Fixing urlparse: More on pyparsing and introducing netaddress

This is the last in a series of three posts (1, 2), discussing issues with pythons urlparse module. Here, I intend to provide a solution.

In the last post, I was talking about parser combinators and parsec in particular, mentioning pyparsing towards the end. The angel-app being a python application, parsec, while cool, is of no immediate use. pyparsing on the other hand provides parsec-like functionality for python. Consider this excerpt from the RFC 3986-compliant URI parser that I'm about to present in this post (please ignore as usual the blog's spurious formatting):

dec_octet = Combine(Or([
Literal("25") + ZeroToFive, # 250 - 255
        Literal("2") + ZeroToFour + Digit,     # 200 - 249
        Literal("1") + repeat(Digit, 2),       # 100 - 199
        OneToNine + Digit,                     # 10 - 99
        Digit                                  # 1-9    
IPv4address = Group(repeat(dec_octet + Literal("."), 3) + dec_octet)

And now:

>>> from netaddress import IPv4address 
[snipped warning message]
>>> IPv4address.parseString("")
([(['127', '.', '0', '.', '0', '.', '1'], {})], {})
>>> IPv4address.parseString("350.0.0.1")
Traceback (most recent call last):
File "", line 1, in ?
egg/", line 1244, in parseImpl
raise exc
pyparsing.ParseException: Expected "." (at char 2), (line:1, col:3)

Anyhow, what I mean to say is this: We have a validating URI parser now. Apart from the bugs that are still to be expected for a piece of code at this early stage, it should be RFC 3986 compliant. You can get either the python package, or a tarball of the darcs repository (unfortunately my zope account chockes on the "_darcs" directory filename, so I'm still looking for a good way to host the darcs).
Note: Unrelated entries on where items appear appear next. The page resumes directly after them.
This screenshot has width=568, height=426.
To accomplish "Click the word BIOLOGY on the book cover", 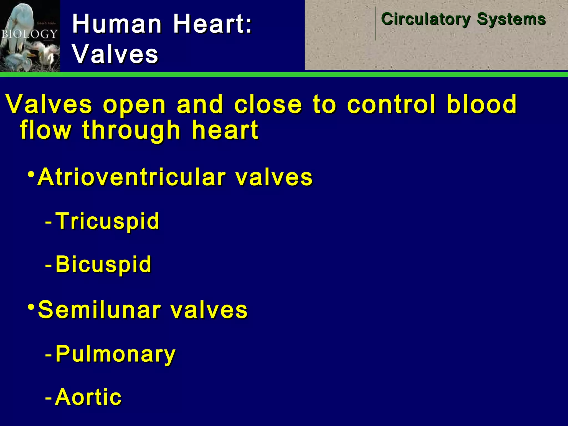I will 29,34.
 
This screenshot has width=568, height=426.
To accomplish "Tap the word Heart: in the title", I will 212,24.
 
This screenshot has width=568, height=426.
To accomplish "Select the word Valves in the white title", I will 115,54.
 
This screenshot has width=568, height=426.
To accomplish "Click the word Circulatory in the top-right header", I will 426,19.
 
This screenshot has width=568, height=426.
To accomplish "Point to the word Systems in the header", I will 511,19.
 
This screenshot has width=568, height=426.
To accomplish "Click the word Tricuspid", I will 107,221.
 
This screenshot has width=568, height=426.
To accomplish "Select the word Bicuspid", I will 103,264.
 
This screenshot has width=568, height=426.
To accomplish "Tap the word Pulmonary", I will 115,354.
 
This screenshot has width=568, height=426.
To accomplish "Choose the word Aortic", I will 88,397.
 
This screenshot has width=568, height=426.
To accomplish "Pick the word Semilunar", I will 100,310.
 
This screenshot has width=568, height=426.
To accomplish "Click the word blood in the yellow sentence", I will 482,104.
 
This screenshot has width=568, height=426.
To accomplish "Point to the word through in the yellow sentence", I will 131,130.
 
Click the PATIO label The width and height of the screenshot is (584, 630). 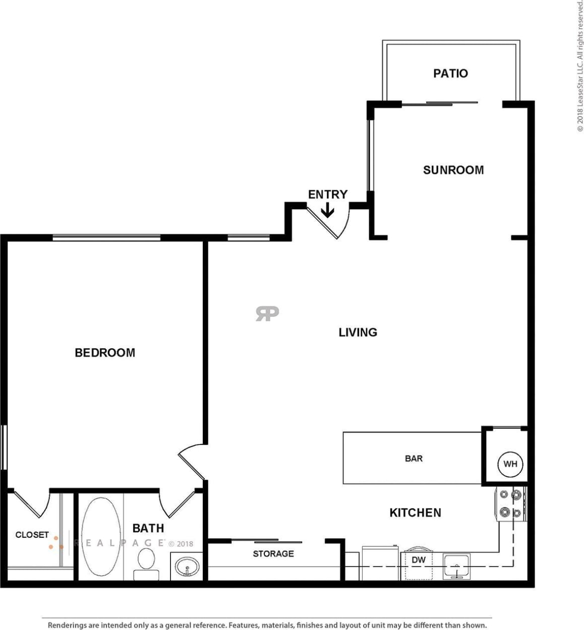[450, 74]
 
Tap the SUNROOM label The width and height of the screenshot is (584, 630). [453, 170]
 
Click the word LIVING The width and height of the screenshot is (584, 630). [358, 332]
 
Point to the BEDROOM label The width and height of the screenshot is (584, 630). [105, 353]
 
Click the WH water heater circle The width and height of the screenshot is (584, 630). [510, 464]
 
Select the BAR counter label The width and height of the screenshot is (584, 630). [414, 459]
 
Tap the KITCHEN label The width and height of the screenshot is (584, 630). [415, 513]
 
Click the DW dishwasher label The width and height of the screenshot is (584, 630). [419, 560]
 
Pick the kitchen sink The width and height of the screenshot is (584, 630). [456, 566]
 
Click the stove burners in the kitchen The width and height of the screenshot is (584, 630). [510, 503]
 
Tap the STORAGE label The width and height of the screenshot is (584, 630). [273, 554]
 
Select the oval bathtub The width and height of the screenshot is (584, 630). [101, 536]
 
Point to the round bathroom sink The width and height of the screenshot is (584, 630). [187, 567]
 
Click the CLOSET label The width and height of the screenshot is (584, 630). [32, 535]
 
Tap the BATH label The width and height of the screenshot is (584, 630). [148, 528]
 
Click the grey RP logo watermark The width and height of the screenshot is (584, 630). [267, 313]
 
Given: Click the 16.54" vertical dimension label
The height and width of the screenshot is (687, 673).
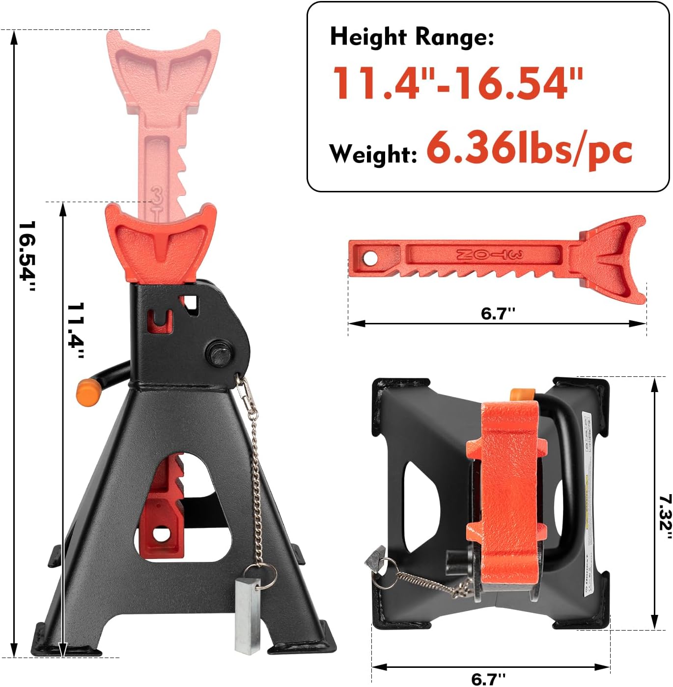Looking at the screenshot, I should (27, 256).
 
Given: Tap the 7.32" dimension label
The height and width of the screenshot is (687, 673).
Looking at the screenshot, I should (665, 518).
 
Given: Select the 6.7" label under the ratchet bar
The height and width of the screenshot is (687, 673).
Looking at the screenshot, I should (498, 313).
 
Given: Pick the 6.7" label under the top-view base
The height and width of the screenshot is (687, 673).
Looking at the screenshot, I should (488, 679).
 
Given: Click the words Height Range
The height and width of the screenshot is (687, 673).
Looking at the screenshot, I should (412, 37).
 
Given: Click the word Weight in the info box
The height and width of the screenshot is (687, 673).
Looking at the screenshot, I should (373, 154).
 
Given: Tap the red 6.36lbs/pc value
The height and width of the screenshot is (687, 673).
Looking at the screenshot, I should (529, 149).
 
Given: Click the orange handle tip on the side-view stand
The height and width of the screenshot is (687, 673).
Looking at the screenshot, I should (88, 392).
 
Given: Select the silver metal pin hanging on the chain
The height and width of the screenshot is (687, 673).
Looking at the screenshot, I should (247, 616).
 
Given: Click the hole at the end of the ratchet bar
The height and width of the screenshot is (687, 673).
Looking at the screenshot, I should (370, 258).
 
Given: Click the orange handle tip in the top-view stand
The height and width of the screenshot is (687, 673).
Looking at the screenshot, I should (522, 395).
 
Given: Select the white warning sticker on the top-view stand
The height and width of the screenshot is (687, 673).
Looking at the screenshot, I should (589, 505).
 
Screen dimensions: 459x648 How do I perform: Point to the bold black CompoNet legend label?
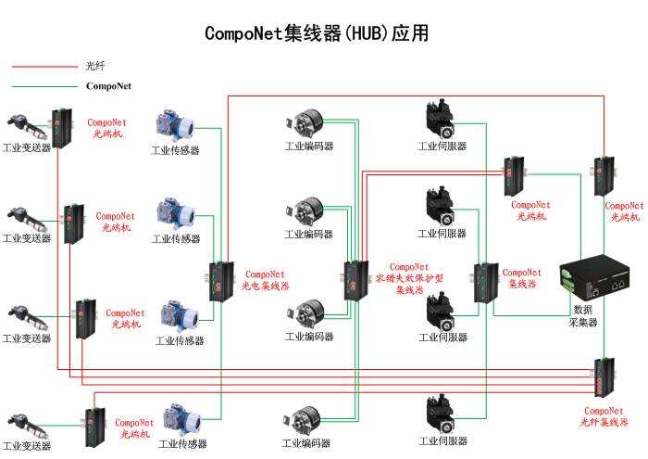(108, 86)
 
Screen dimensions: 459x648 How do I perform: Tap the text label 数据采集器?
(582, 316)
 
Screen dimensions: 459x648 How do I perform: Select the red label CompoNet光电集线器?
(267, 280)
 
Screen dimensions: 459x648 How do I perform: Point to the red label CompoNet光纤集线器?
(604, 416)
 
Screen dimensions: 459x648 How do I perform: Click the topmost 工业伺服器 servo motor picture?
(441, 119)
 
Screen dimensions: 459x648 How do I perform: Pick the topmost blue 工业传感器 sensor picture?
(174, 126)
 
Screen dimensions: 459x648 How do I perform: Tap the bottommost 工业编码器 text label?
(308, 444)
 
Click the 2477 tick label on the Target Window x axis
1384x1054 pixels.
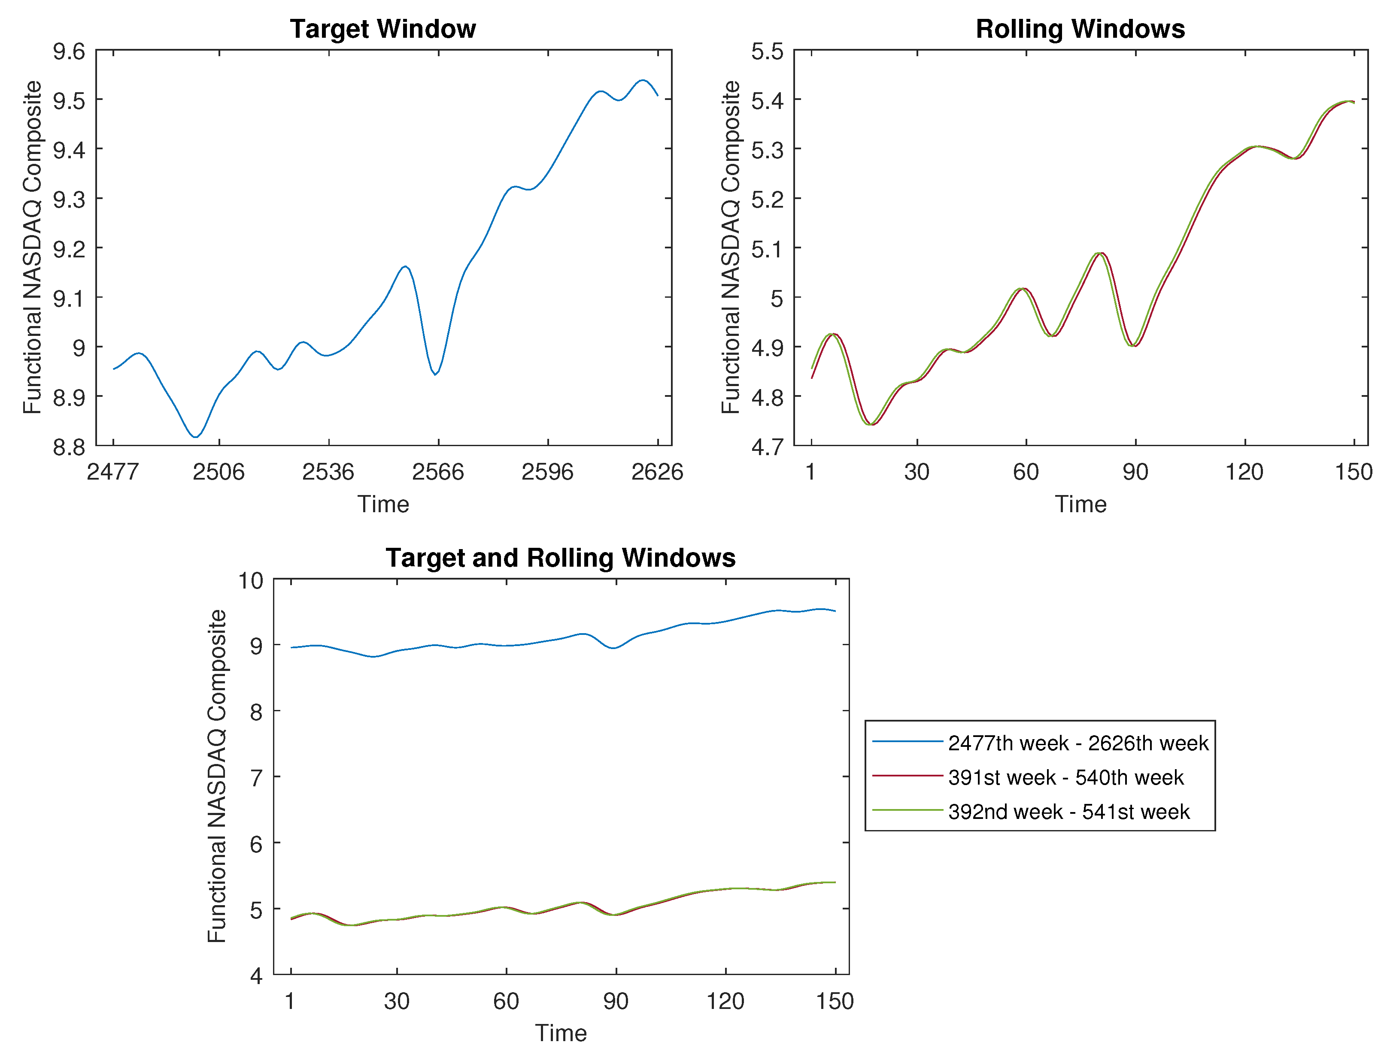pyautogui.click(x=112, y=472)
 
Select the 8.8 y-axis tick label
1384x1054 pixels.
pyautogui.click(x=69, y=447)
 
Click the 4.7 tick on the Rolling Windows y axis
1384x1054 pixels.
pyautogui.click(x=767, y=447)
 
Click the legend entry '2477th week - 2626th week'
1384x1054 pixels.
pyautogui.click(x=1077, y=743)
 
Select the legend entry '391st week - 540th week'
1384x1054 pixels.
pyautogui.click(x=1065, y=777)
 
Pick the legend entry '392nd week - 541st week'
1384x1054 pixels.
pyautogui.click(x=1068, y=812)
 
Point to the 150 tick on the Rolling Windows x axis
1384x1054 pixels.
pyautogui.click(x=1353, y=472)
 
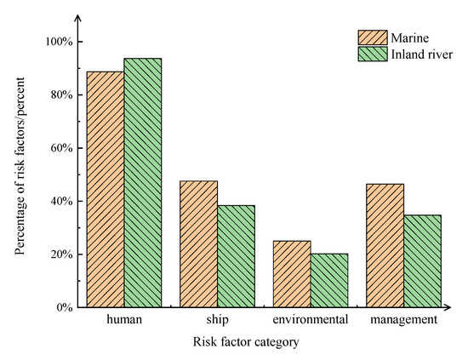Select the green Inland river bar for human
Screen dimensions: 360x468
142,183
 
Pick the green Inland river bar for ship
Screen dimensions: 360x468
236,256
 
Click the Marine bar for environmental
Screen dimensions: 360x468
292,274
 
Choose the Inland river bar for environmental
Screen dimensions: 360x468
329,281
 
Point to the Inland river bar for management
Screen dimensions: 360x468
423,261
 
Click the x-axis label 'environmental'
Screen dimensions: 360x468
311,321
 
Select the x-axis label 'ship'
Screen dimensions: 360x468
217,321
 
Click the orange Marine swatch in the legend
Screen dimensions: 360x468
372,37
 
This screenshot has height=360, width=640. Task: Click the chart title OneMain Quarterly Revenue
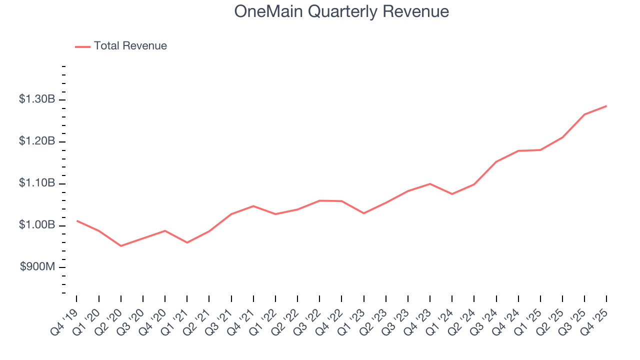tap(342, 12)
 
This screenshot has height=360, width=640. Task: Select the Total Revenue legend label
tap(130, 46)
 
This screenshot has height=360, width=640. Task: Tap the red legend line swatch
tap(82, 46)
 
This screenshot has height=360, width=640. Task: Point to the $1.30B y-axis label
tap(37, 100)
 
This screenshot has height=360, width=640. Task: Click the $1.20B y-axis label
tap(37, 142)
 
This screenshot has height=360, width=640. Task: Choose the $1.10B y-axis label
tap(37, 184)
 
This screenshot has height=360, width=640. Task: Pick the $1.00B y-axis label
tap(37, 226)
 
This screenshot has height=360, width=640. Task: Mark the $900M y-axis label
tap(38, 267)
This is how one would use it:

>>> from netaddress import URI
>>> uri = URI.parseString("http://localhost:6221/foo/bar")
>>> uri.port
>>> uri.scheme

Or, in the case of a more complex parse:

>>> uri = URI.parseString("http://vincent@localhost:6221/foo/bar")
>>> uri.asDict().keys()
['scheme', 'hier_part']
>>> uri.hier_part.path_abempty
(['/', 'foo', '/', 'bar'], {})
>>> uri.hier_part.authority.userinfo
>>> uri.hier_part.authority.port

Hope you find this useful.

Comments (5)  Permalink


Paul McGuire @ 23.11.2007 15:19 CET
Vincent -

Congratulations on a nice use of pyparsing! I did my own flavor of urlparse a long time ago, but more as an exercise than as a serious submission (also, my version did not try to handle IPv6 as yours does). I'll post it on the pyparsing wiki in the Examples page so you can compare with your own work.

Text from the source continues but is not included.